Provisions like this could be devastating to an association! While the details of the maintenance project itself, such as the time of the project and the materials used, are important, it is also important for the association to properly protect itself and its members in the event something goes wrong, which happens more often than I prefer. Contractor prepared agreements tend to be a minefield for associations because there are many liability related provisions which must be considered and re-drafted in order to protect the association.
While protecting the association, and its members and residents, is of the utmost importance, it is also important to consider the potential liability of the contractor because, realistically, no deals would be made if the association was fully protected, while the contractor is left completely exposed. There is a balance between protections for the association and protections for the contractor that must be struck in order for associations and contractors to have a mutually beneficial relationship. Finding that balance is easier said than done in many cases, but is entirely possible.
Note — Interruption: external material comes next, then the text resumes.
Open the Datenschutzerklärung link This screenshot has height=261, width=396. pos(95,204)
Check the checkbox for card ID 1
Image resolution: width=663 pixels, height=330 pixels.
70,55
The simplest way to plan for your association’s maintenance, repair and restoration project, and avoid such pitfalls, is for the association to provide the requisite professional with the association’s own draft contract as a part of the bidding process. In that way you can hopefully avoid wasting countless hours in selecting the right professional only to have the deal fall apart because they refuse to stand behind their own work.
Any reputable professional, be it a contractor, engineer, or architect, should stand behind their work. If they won’t, then find one who will!